The Colonel observ’d to him that he had taken every possible measure to distress us: that notwithstanding it was the Solicitor’s opinion that the [Boston Port] Act could be construed to prevent goods, &ca., being transported within ye. bounds of the harbour, yet he had not suffered it to he done, and the Ships of War had seiz’d whatever had been attempted to be transported in that manner.

He likewise told him that he had been threat’ned, and apprehended his person was in danger, as it had been gave out by some of his people that he deserv’d to he hang’d: upon which the Governor told him he might have a guard, if he chose it, to attend him night and day. You will naturally conclude that he declin’d accepting.
The work stoppage took hold the next day:
At four o’clock yesterday afternoon, the workmen all pack’d up their tools and left the barracks, frames, &ca.; so that I am apprehensive we in the town will feel ill effects of it, as it has been given out that the troops will force quarters next month, if barracks are not provided for ’em: neither should I blame them for so doing, as the nights are so cold already, that it’s impossible for ’em to sleep comfortable under their slight canvas tents. And as to empty houses, now since we have got so many [Loyalist] refugees among us, there is not half sufficient to hold what troops we have got already here.

After the carpenters had left off work, the General sent Col. Robinson [actually James Robertson] and Major [William] Sheriff to Mr. Hancock, to let him know if they would proceed with the barracks, he could suffer any thing to be transported within the limits of the harbour, under the sanction of King’s stores—but all would not avail; as they very justly suppos’d, that after the work was compleated he would withdraw the indulgence, as he deems it, though in justice it not be prevented at all.

They have got the Carpenters from the Ships of War, and have sent an arm’d Schooner to Halifax for all the Artificers they can procure from there. It’s possible they may be as averse to coming as the Yorkers.
New York’s Patriots had already voted not to cooperate with the British army in Boston, a move that reportedly inspired the rural towns’ decision.

On 29 September, the merchant reported:
In the course of a day or two past, the Roxbury people have burnt several load of straw that was bringing in here, which has enrag’d the soldiers to such a degree, that I am in continual apprehension we shall soon experience another fifth of March, which God forbid!
In those same days, Andrews described how the Royal Artillery, Boston’s Patriot leaders, and ordinary people were all maneuvering over the mortars, cannon, and other ordnance in the inventory of hardware merchant Joseph Scott. Meanwhile, other artillery pieces were being seized by one side or the other (the focus of my book, The Road to Concord). Andrews was not alone in fearing that violence could break out any day.

Wednesday, October 30, 2024

“For the workmen here to go on with building barracks”

Like Richard Lechmere, quoted yesterday, the merchant John Andrews watched the conflict over housing the king’s troops in Boston in the fall of 1774.

Unlike Lechmere, Andrews leaned a little toward the Whigs. He, too, had protested the Boston committee of correspondence’s actions earlier in the year, but in a more mild way. He supported resistance against the Crown—as long as it didn’t threaten his business or his health.

In writing to his relative in Philadelphia on 25 September, Andrews emphasized how the people of Boston weren’t making life easy for the soldiers. He didn’t want people in other colonies to get the idea that Bostonians weren’t worthy of their support.

▶ PROVIDED DATA
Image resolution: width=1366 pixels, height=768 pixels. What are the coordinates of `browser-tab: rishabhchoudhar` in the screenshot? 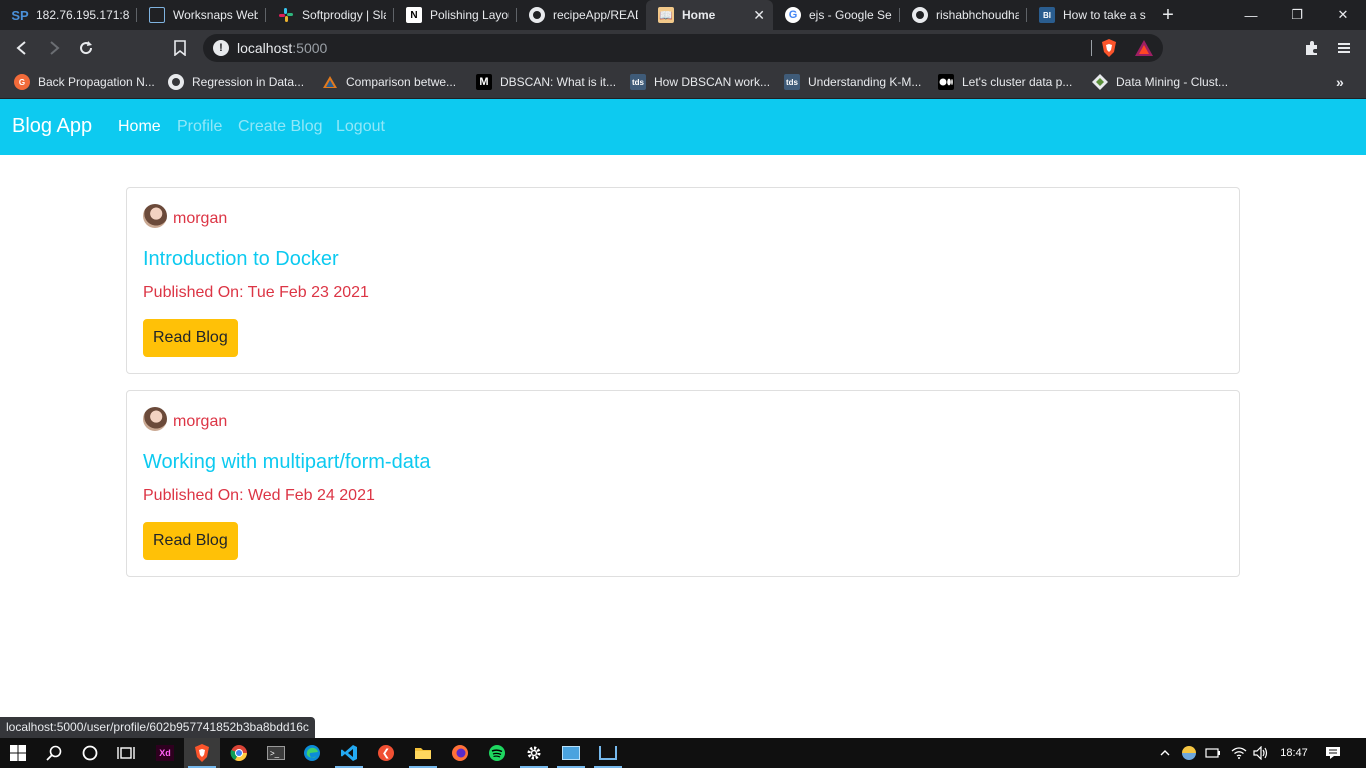 It's located at (964, 15).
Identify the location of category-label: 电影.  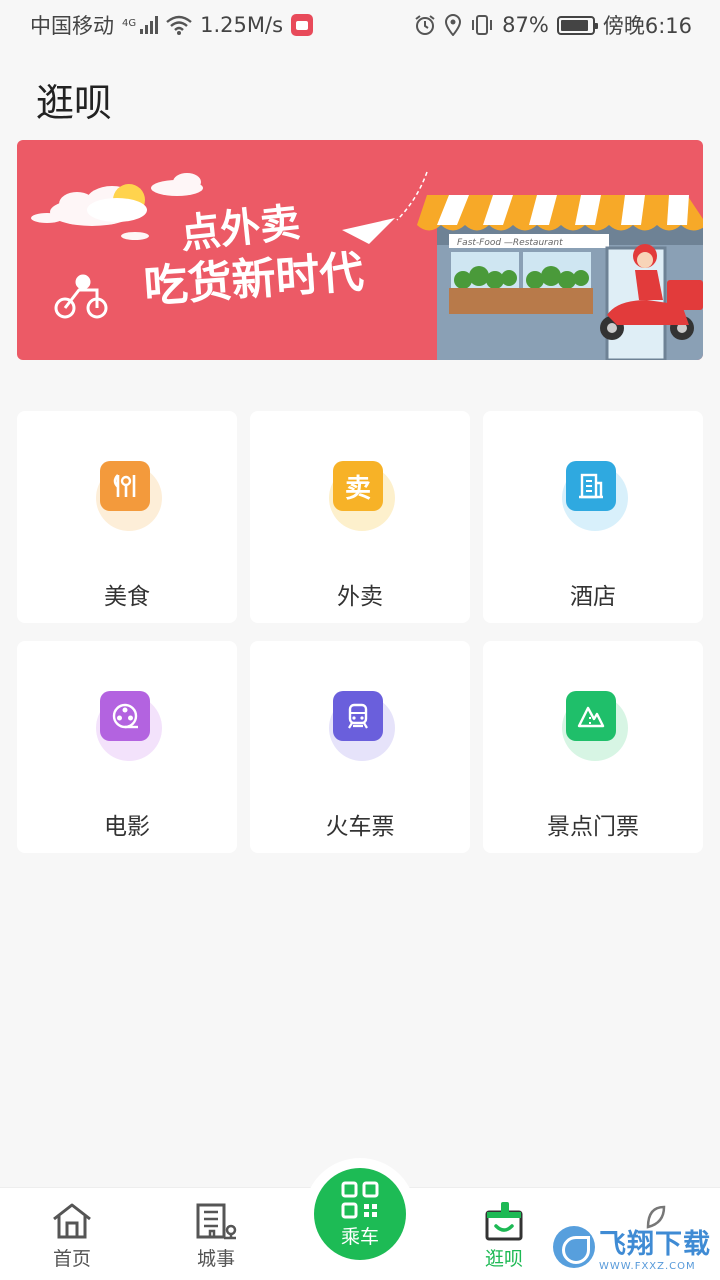
(127, 827).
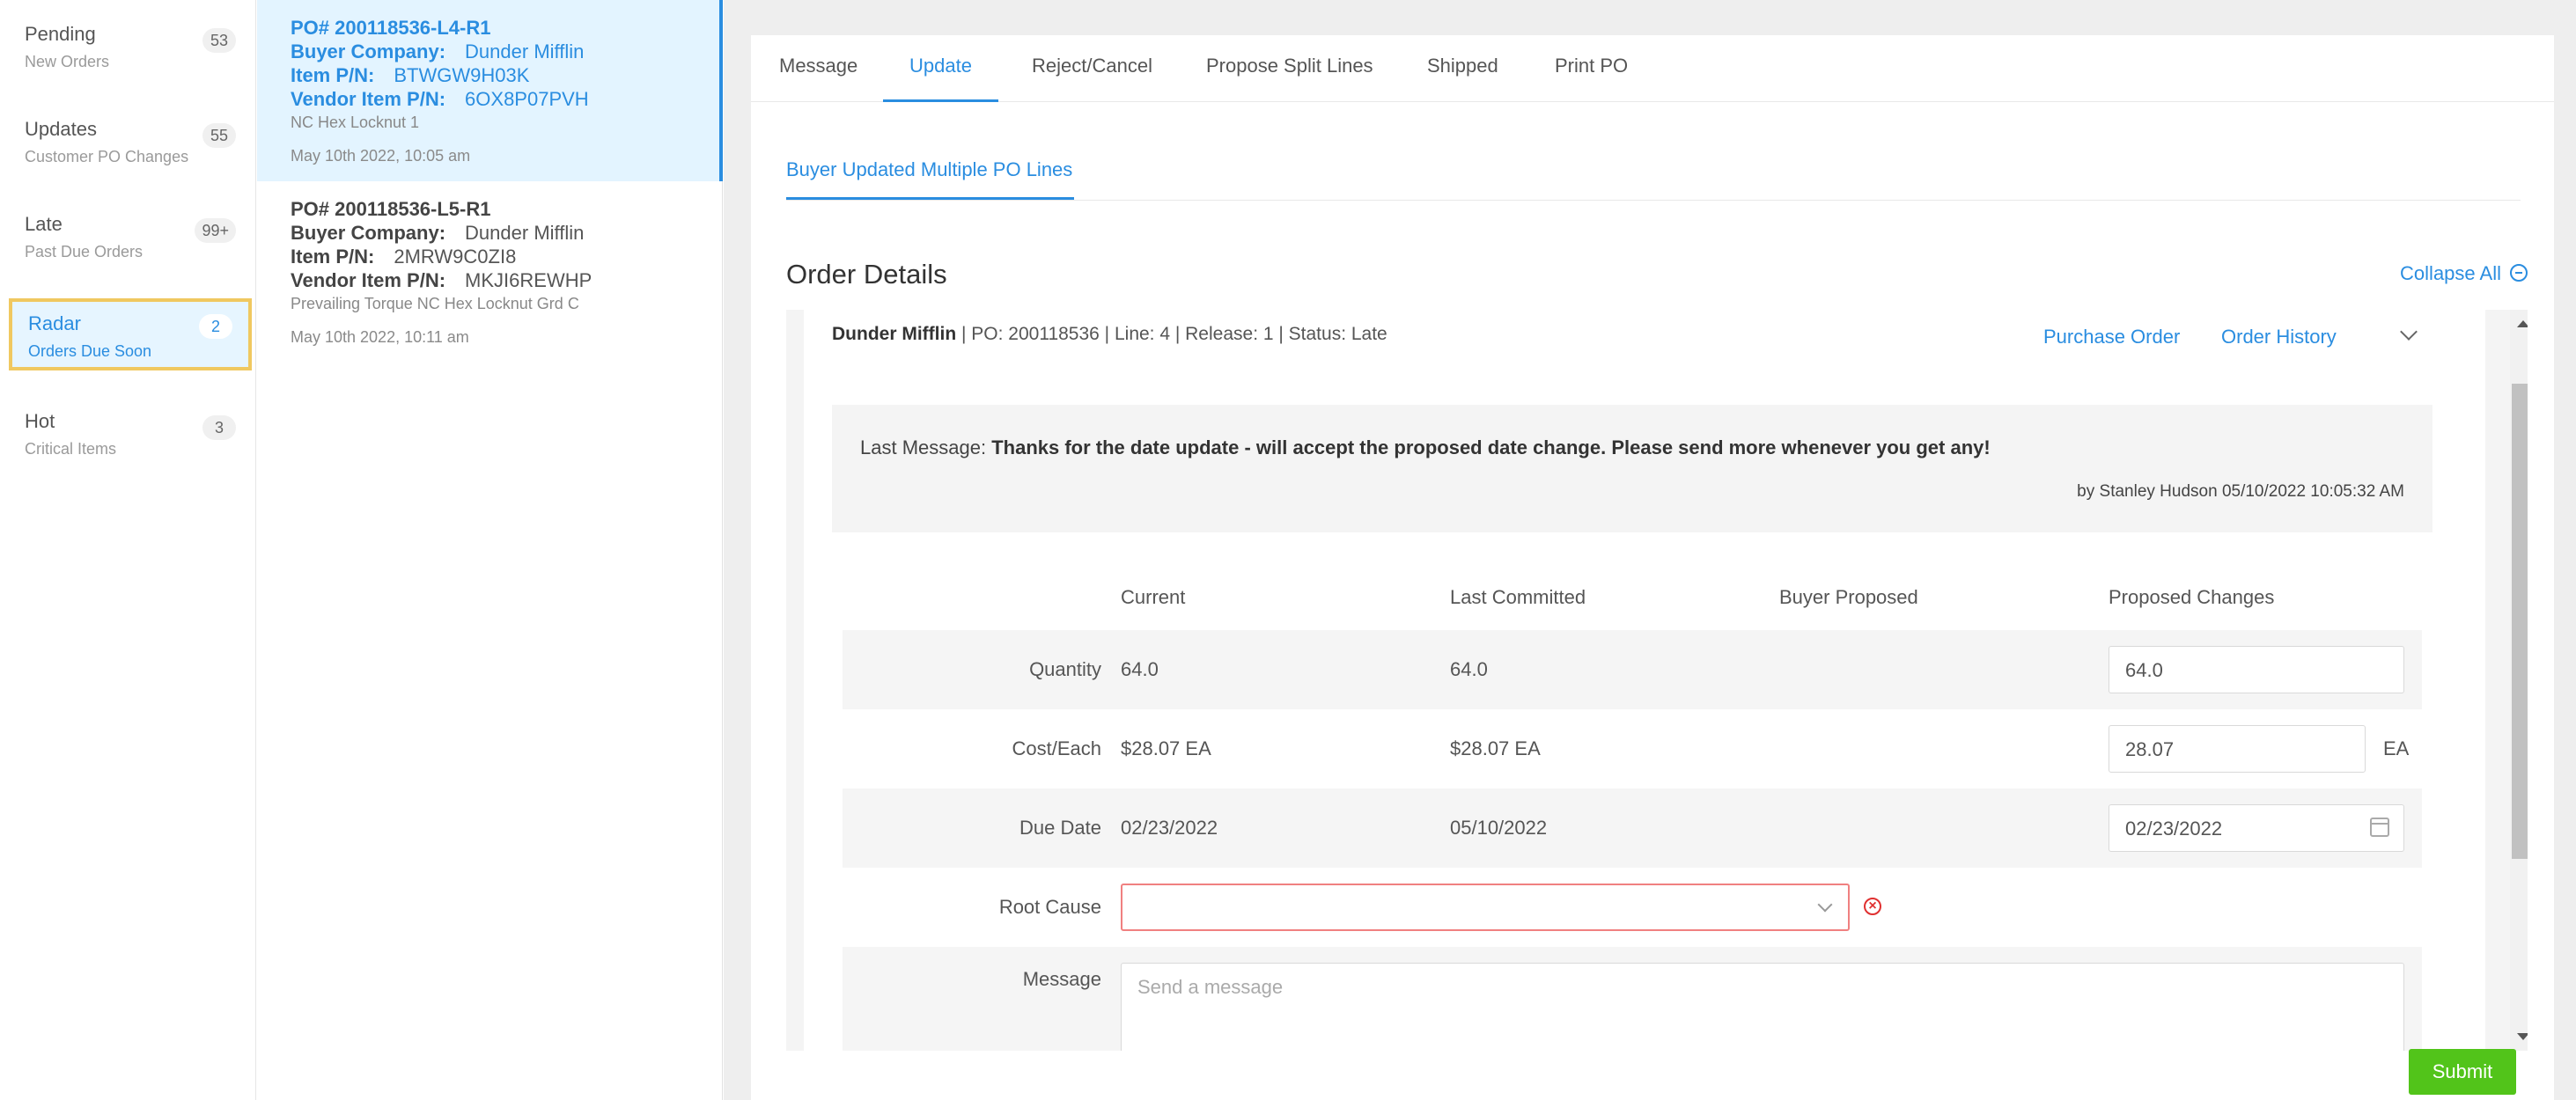 The height and width of the screenshot is (1100, 2576). What do you see at coordinates (1166, 748) in the screenshot?
I see `cost-current: $28.07 EA` at bounding box center [1166, 748].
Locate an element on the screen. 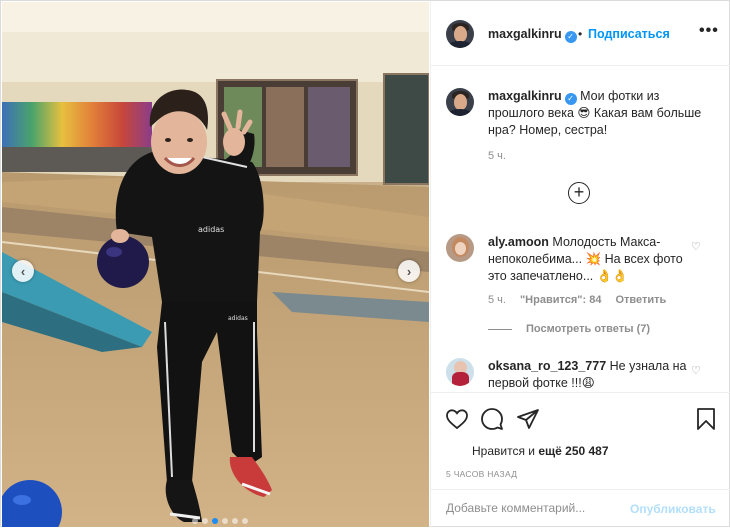  carousel-prev-button: ‹ is located at coordinates (23, 271).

▶ TRY IT
In the passage on Boston barracks, at what time of day did the workmen pack up their tools and leave the barracks? The records stand apart from the passage on Boston barracks.

▶ ANSWER TO THE EXERCISE
At four o'clock in the afternoon.